說着說着,邱晨真有些動氣了,恨聲道:“這要是在村裡,我就帶着人上門先把翟家給砸了……她這是欺負二妹妹孃家沒人嗎?插手兒子房中事一筆賬我還沒跟她算呢,這會兒居然動了害死二妹妹的心思,之前我還看她是茗薇幾個的祖母,這會兒,她既然毫無長輩的慈愛,我也不管她怎樣了,我明兒就找人上門,先把她砸一頓再說……不然不足以解氣!”

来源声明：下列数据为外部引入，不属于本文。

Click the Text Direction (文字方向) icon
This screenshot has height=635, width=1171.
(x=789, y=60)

秦錚的小性子哪裡還使得下去,聽着實在不像了,再想想當初見她時那般大膽的模樣,秦錚也有些吃不准她一怒之下會做出什麼事來,擔憂着就回過頭來。
“砸人……不行!”
“啊,不行?爲什麼不行?她這麼磋磨二妹妹,這是要害死二妹妹了,她都動了殺人的心思了,我就是打發人去砸她一頓還不行?”邱晨詫異地反問着。不等秦錚回答,人家自己個兒心思轉的倒是挺快,一轉眼立刻道,“我不打發人去砸她也行……我聽說翟家靠的是幾個田莊子……去年有個老莊戶因爲交不起佃租,被他們家管事打了,好歹捱過了年,年五更裡沒了……這是逼死人命,那打死人的管事就是翟家老太太的內侄子!我就讓那戶人家出首告他……別的不說,先讓通州縣將那人收了監再說!……還有翟家二少,據說今年要參加府試院試了……若是突然病了上吐下瀉的,可進不得考場!”

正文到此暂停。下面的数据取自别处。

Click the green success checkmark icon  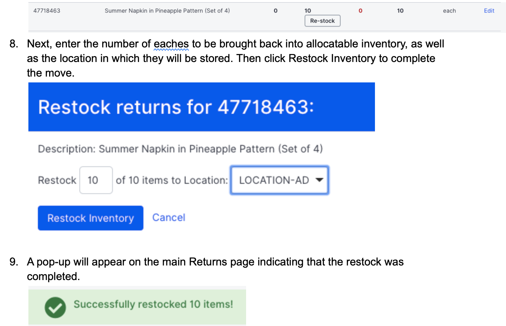[55, 307]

邱晨一邊狠狠地說着自己的打算,秦錚聽着聽着,眼睛越瞪越大,終於忍不住噴笑出聲,伸手攬住邱晨的腰,頭抵在邱晨的腰間,悶聲笑着止也止不住了。
“噯,你笑什麼啊?啊……二妹妹被人折磨成那樣,你不說幫幫我吧,還笑話我……噯,你別笑了……你別笑了,再笑,再笑我不理你了……”邱晨推着撲在自己身上笑個不停的男人,有些氣急敗壞地隨口威脅着。
這威脅哪裡入得眼,秦錚卻漸漸止了笑聲,不是怕她的威脅,是聽出她真的急了。
擡手抹着眼角笑出來的淚水,秦錚伸手拉着邱晨躺下,倚在他的懷裡,這纔開口道:“你那幾個注意不行!”
邱晨一時沒反應過來,愣怔怔地問道:“那幾個注意不行?”
秦錚轉眼看看茫然的妻子,好不容易忍住笑聲,嘴角微彎着道:“就是逼死佃農和給他們家二少下藥那幾個……”
看着邱晨挑着眉毛要說話,秦錚連忙攬了攬她,一邊安撫着,一邊道:“不說這兩個主意麻煩不麻煩,但就是時機也不對。那逼死佃農一案,雖說告容易,但最多也就是那主管判個徒刑,傷不到翟家人;二少下藥,那得臨進考場的時候吧?最早也得四月裡了……這一等就是兩個多月,時間太久不說,也不能讓翟家知道是咱們使得手腳。讓他們知道了,二妹妹以後沒法子在翟家過日子了;不讓她們知道……那麼做也就完全沒用了!”
邱晨雖說是順口說出來的,但聽秦錚這麼一分析,還真是那一條也用不上。愣了好一會兒,她哀怨地往秦錚懷裡一躺,嘆息道:“我果然不適合做壞人……想出來的主意一個能用的也沒有!”